Canon · 200mm f/1.8 · Canon FD
Canon New FD 200mm f/1.8 L
By 1989 Canon had already bet the company on the EOS system, and the FD mount was supposed to be finished. The fast super-teles were the holdouts. A core of professional shooters still ran F-1 bodies on the sidelines and in the orchestra pit, and they wanted reach with speed: 200mm that opened to f/1.8, enough to shoot a dim arena wide open and still stop a moving body. The fast FD glass outlived the rest of the manual line, and this 200 was part of that long tail.
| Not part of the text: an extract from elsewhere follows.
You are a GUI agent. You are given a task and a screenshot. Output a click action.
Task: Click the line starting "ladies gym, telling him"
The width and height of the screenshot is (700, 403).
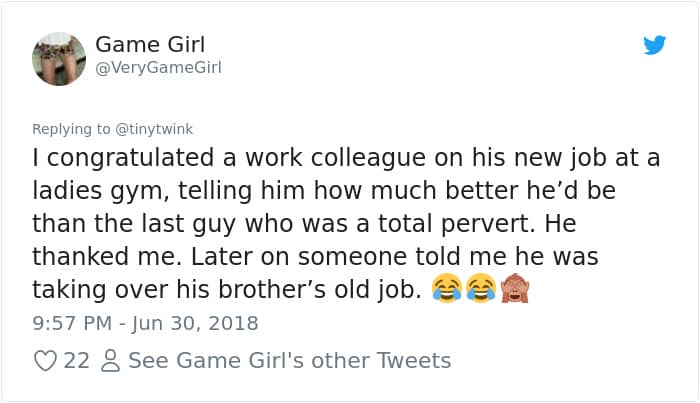click(x=338, y=191)
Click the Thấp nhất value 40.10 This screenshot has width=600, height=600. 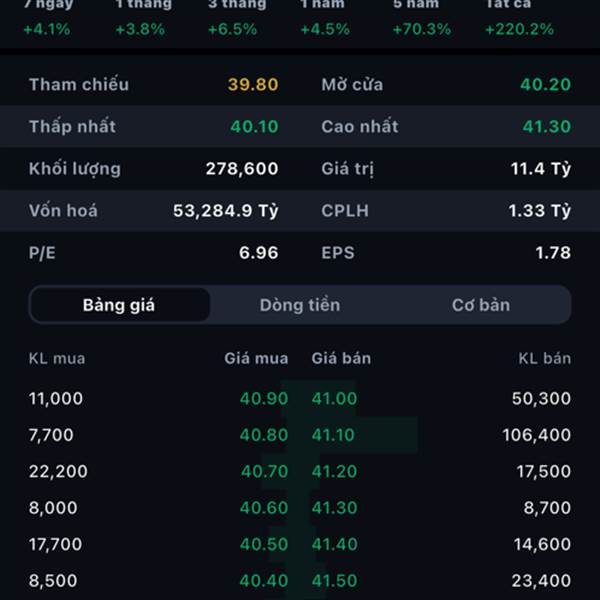254,127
It is built for available light at distance, not for anyone's everyday bag.
The L on the barrel meant on the FD line what it meant across Canon's white telephotos: a higher-grade optical build aimed at controlling the chromatic aberration that wants to bloom at this focal length and aperture. Wide open the lens is already working, sharp on the plane of focus with the high micro-contrast Canon tuned into its L teles. Stop down to f/2.8 and it bites harder. But you do not buy a 200mm f/1.8 to stop it down. You buy it for what happens behind the subject.
At 200mm and f/1.8 the depth of field is a sliver. A face at portrait distance lifts off the background like a cutout, and everything past it dissolves into smooth, round, quiet tone. That separation is what justifies the whole thing, and it is the part that is hard to fake with anything slower. Backgrounds compress and melt at the same time.
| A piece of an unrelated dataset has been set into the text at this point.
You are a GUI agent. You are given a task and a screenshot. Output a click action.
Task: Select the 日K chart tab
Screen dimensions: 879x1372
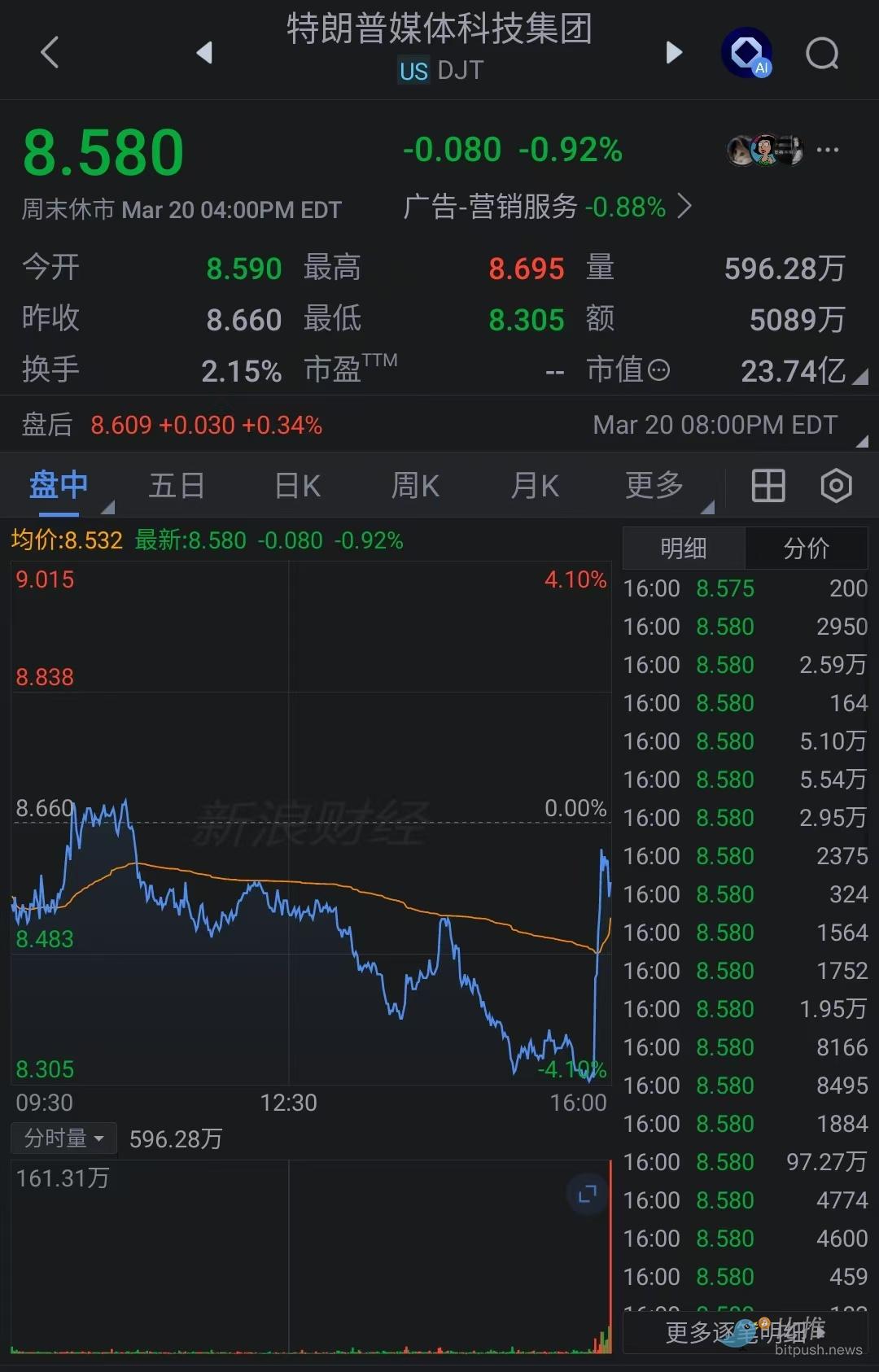click(297, 486)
Its natural habitat is the bad-light long-lens work: indoor sport, stage, theater. The honest problem is focus. On an FD body there is no autofocus, and at f/1.8 the in-focus zone is so thin that a subject swaying an inch walks straight out of it. You learn to focus on the near eye and trust the moment to hold. Add the weight, which is considerable, and this is not a lens you hand-hold through a full game without paying for it the next morning.
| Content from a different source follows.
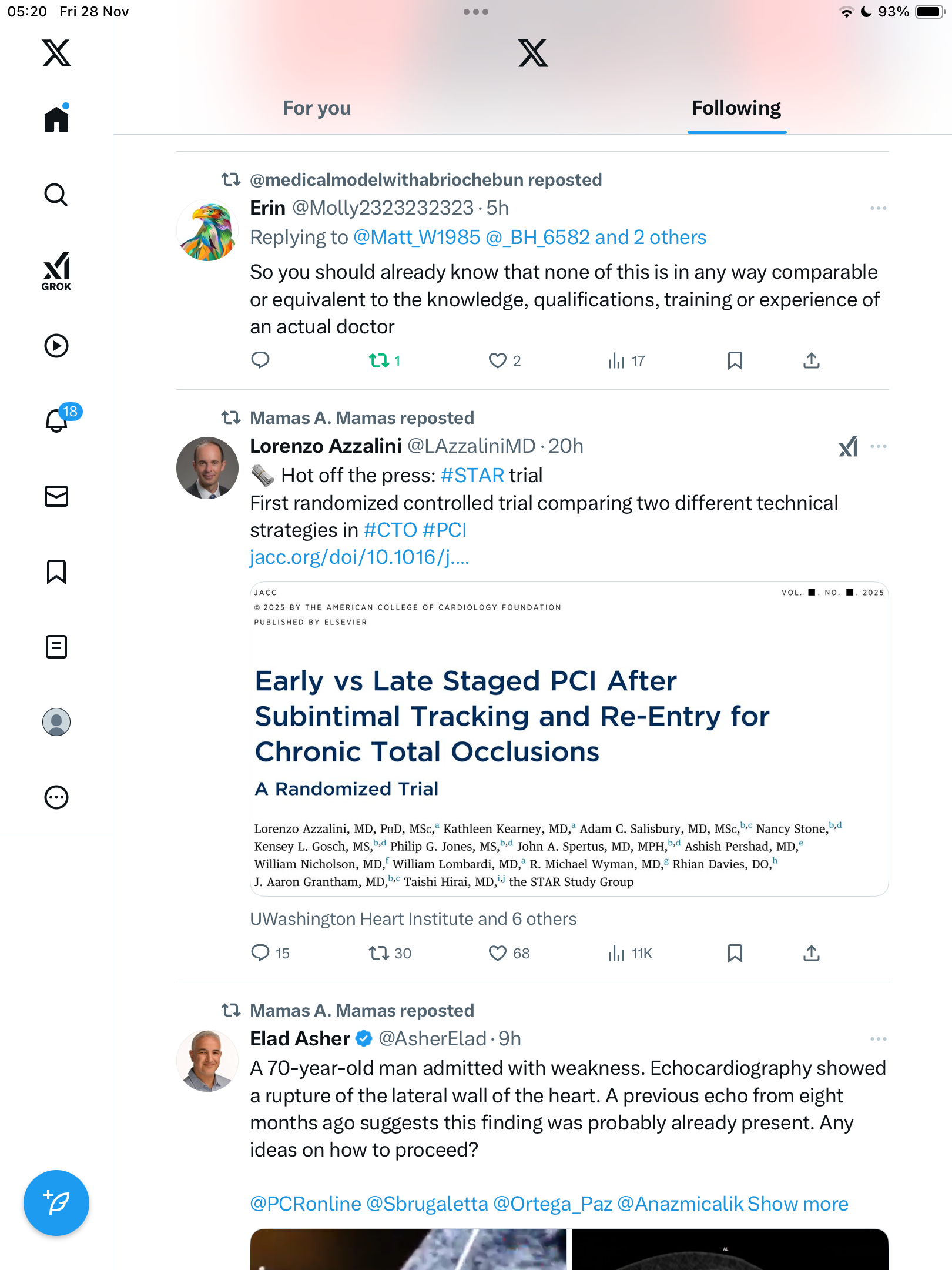The height and width of the screenshot is (1270, 952).
Task: Open the sidebar profile avatar
Action: pos(56,722)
Filters go in the back. There is a 48mm drop-in holder behind the mount, since nothing sane threads onto a front element this size. Today the lens is a collector piece more than a working tool. People cross-shop the story against the EF 200mm f/1.8L USM that arrived on the new mount with autofocus, and the EF 200mm f/2L IS that later took its place. The FD version stays rare and expensive, bought by people who shoot the Canon manual system on purpose and want the fastest 200mm Canon ever put on the FD mount.
One working note. Wide open in a dark room, meter the light that matters, not the average across the frame. Spot the face under the stage key, place it on the zone you want, and let Zone Light Meter hold that reading while you give everything to focus. At f/1.8 the focus is the hard part. The exposure should already be solved.
How the app handles this lens
- Metering: Max aperture f/1.8. Meter wide open in dim light, then the app holds the reading while you stop down to your taking aperture.
- Shutter: The shutter is in the body (focal plane), so flash sync tops out at the camera's X-sync speed. The app's exposure pairs respect whatever speed you set.
- Filters: Takes 48mm filters. Dial an ND or polariser factor into the app and the metered exposure shifts to match.
Frequently asked questions
What mount is the Canon New FD 200mm f/1.8 L?
The Canon New FD 200mm f/1.8 L is a Canon FD mount lens for 35mm cameras.
Is the Canon New FD 200mm f/1.8 L a prime or a zoom?
It is a 200mm prime.
How fast is the Canon New FD 200mm f/1.8 L?
Its maximum aperture is f/1.8, stopping down to f/22. The filter thread is 48mm.
Is the Canon New FD 200mm f/1.8 L discontinued?
Yes, it is out of production (made 1989-1993) and found on the used market.